The oil and gas terminal built between 2004 and 2012 on Taman peninsula on the Russian Black Sea coast was co-financed by the International Finance Corporation, a World Bank subsidiary. It was assigned category B by the IFC, which means a light procedure is applied for environmental and social impact evaluation. Despite requests by local activists that because of the potentially hazardous impact on population or environment it should go through a full category A procedure, the categorization was maintained. The construction led to major disruption of environmental, agricultural and touristic values in the area.
The decision to start development of copper and nickel mining near Voronezh in the south of Russia was announced just before the New Year holidays at the turn of 2011. A tender was issued, which was won by The Ural Mining and Metallurgic Company (UMGK) in May 2012. Prior to the development decision, an environmental assessment had been carried out, which still has not been made public. The company which had been commissioned by local authorities to do the assessment, had clear links to UMGK. UMGK is part of an extensive network of businesses in Russia and other European countries, with credible allegations against a substantial number of them for engagement in money laundering and other criminal activities.

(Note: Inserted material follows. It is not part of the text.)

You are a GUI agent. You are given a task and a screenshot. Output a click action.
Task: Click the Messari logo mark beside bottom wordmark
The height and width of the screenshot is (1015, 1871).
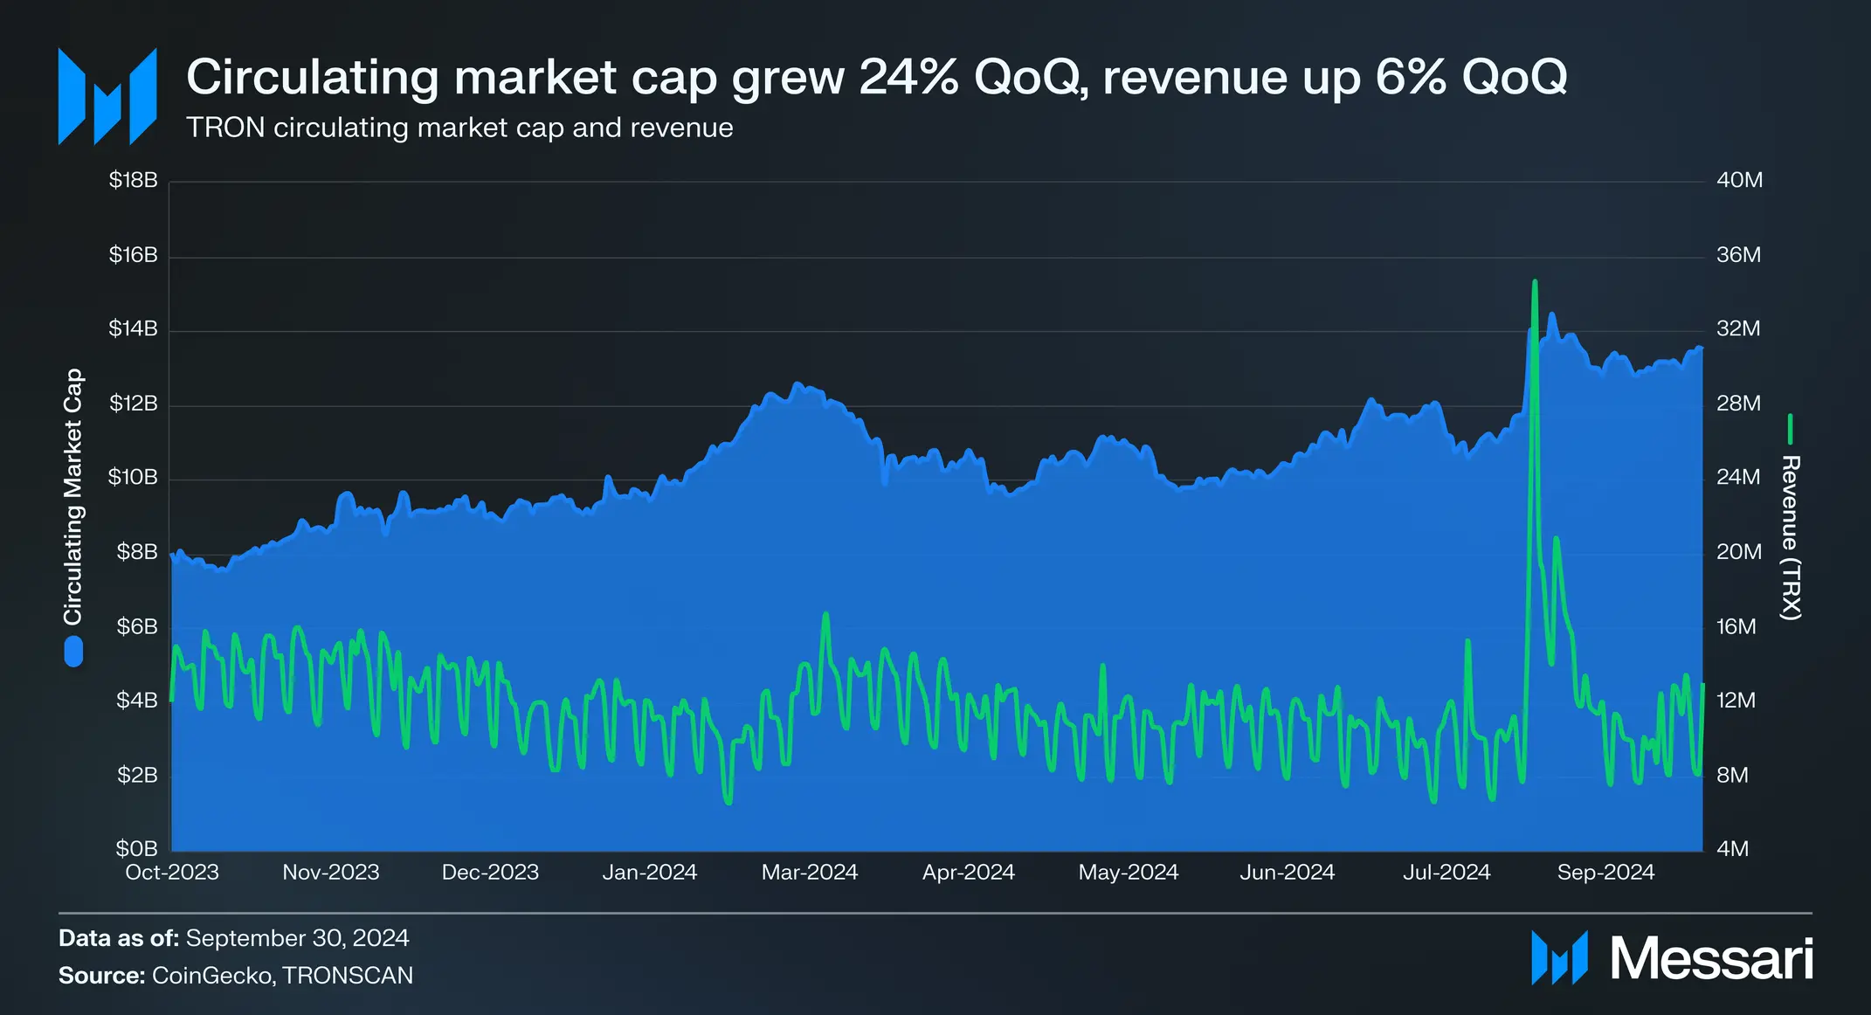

Large scale protests erupted on social media and through public rallies, based on concerns over possible pollution of water resources, changes in water flows and the destruction of a large area of black earth. All available calculations show that the long-term agricultural value of the soil that will disappear is much higher than the expected gains from metal mining. The protest movement led to the temporary suspension of the pit development after protestors had occupied a drilling site and destroyed equipment. Leaders of the movement were imprisoned and put under pressure to give false statements on extortion of UMGK; they have now been in pre-trial detention for about 18 months.
The report states that “European governments and civil societies need to demand higher transparency, and to pass laws that make it impossible to use private or state capitals in corruption deals oversees”. Research by Transparency International shows that the OECD Anti-Bribery Convention of 1997 is not or hardly enforced by Russia and neither by a large number of EU member states.
Those that fail to investigate and prosecute foreign bribery include Spain, Belgium, Ireland, Poland, the Netherlands, Denmark, the Czech Republic, Luxembourg, the Slovak Republic, Greece, Slovenia, Bulgaria and Estonia. Latvia, Lithuania and Romania have not ratified the Convention at all.